Late last year, the Forum edited a special edition of Ecos, the journal of the British Association of Nature Conservationists (BANC) this was published in July 1998. This included a range of articles about the UK Overseas Territories as well as a set of recommendations for UK Government to address in respect of its responsibilities to the environment in UK Overseas Territories. It is pleasing to be able to commend UK Government for so rapidly and positively responding to our suggestions. A major area of work throughout the year has been the contribution of ideas and discussions to the development of the White Paper and its concept of an environmental charter. Forum officers have taken several opportunities to outline to both NGO partners and OT Government officials and ministers the potential advantages which the environmental sections offer if all can work together.

The Forum is especially grateful to RSPB, WWF-UK, and BOU for extra financial support to help it utilise the opportunity presented by the White Paper process.

In addition to the increasingly strong working links with FCO, the Forum has worked closely in recent months with colleagues in the Department for the Environment, Transport and the Regions and the Government’s statutory advisors on nature conservation, the Joint Nature Conservation Committee, particularly in regard to the Conference to the Parties to the Ramsar Convention. In the coming months, the Forum looks forward to working with JNCC and DETR to find ways of providing advice on Ramsar-related matters in the UKOTs. The Forum would like also to develop strong collaboration with other departments, particularly the Department for International Development. It is pleasing to note that the White Paper addresses a point relevant to this Department made by the Forum in a letter to that Secretary of State in 1997. This concerns the gap in funding between UK domestic spend and UK’s international contribution to funding through the Global Environment Facility (which is the support mechanism to developing countries under the Convention on Biological Diversity). The UK Overseas Territories are eligible for neither.
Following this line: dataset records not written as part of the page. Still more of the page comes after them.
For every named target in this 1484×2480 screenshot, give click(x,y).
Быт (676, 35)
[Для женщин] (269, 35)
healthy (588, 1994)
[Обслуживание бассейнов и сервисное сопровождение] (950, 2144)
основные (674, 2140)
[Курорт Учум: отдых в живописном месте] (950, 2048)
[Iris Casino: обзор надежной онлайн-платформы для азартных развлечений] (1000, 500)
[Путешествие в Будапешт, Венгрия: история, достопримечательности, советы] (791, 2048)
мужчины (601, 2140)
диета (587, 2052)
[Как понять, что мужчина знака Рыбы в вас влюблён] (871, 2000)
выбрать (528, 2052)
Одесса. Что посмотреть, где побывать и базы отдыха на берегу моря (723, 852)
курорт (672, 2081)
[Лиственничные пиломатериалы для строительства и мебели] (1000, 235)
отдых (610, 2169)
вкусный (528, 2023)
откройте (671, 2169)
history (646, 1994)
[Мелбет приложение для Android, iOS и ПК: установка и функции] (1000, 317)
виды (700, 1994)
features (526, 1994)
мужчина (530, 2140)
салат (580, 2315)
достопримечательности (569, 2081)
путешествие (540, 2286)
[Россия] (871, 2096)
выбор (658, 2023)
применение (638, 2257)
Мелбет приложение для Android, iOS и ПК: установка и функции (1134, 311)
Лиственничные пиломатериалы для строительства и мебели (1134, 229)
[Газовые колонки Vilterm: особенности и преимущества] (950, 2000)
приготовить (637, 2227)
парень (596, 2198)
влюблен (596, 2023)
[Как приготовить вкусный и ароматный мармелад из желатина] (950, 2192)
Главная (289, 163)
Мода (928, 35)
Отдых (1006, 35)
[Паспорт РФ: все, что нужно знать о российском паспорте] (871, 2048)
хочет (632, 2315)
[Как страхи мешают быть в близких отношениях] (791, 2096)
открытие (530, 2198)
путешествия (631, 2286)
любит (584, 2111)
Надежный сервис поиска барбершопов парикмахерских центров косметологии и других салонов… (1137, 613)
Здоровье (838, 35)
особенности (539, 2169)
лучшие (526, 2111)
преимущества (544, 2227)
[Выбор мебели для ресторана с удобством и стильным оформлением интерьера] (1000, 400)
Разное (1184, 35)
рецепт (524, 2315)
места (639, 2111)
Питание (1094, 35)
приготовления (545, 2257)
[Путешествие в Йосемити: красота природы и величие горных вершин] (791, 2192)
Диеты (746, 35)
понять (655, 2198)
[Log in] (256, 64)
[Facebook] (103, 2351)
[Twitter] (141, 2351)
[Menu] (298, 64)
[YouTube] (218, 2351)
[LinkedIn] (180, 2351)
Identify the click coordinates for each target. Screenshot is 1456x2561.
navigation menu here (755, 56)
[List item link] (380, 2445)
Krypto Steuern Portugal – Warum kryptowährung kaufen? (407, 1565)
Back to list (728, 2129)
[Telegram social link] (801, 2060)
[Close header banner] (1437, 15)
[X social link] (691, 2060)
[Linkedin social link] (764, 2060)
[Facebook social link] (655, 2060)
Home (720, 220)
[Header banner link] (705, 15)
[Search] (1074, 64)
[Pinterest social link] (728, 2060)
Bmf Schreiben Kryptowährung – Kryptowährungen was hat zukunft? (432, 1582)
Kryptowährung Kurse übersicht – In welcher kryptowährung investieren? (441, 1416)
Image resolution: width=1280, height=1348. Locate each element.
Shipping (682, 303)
The Forum would be happy to work with DFID to facilitate ways of implementing the new policy aimed at filling this gap.

Conservation priorities

The Forum is pleased to have been able to facilitate the designation by the British Government (in association with the Governments of the Territories concerned), under the "Ramsar" Convention, as Wetlands of International Importance, part of Anegada (BVI), seven sites in Bermuda, and almost the whole of the British Indian Ocean Territory. The Forum looks forward to working with governments and OT NGOs to maintain the momentum and to progress the designations of other sites, as well as reviewing the list of qualifying sites.

The Forum has supported — and will continue to support — OT NGOs in their efforts to prevent damaging or destructive development activities affecting important sites. This includes proposed devastation at East Caicos, TCI, by a cruise liner port; destruction of wildlife and habitats on Sombrero island, Anguilla, by a rocket launch site; destructive development at Grand Cayman’s Central Mangrove Wetland; and risk to Ships Hill Caves, Bermuda, by hotel development.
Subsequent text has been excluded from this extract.